> Work to complete
Please find each line in the records below that contains the string "width", with case counting, and copy those lines.

> Listed entries
:::::

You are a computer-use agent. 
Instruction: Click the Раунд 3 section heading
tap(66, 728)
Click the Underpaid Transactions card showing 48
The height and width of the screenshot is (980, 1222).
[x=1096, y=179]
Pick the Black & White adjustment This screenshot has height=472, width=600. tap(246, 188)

:::::

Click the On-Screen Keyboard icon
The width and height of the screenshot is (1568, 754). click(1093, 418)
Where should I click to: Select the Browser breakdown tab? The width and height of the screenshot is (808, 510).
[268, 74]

:::::

> Result for this exercise
The height and width of the screenshot is (980, 1222).
Pick the Black & White adjustment This screenshot has height=472, width=600. tap(246, 188)
The width and height of the screenshot is (1568, 754). click(1093, 418)
Where should I click to: Select the Browser breakdown tab? The width and height of the screenshot is (808, 510).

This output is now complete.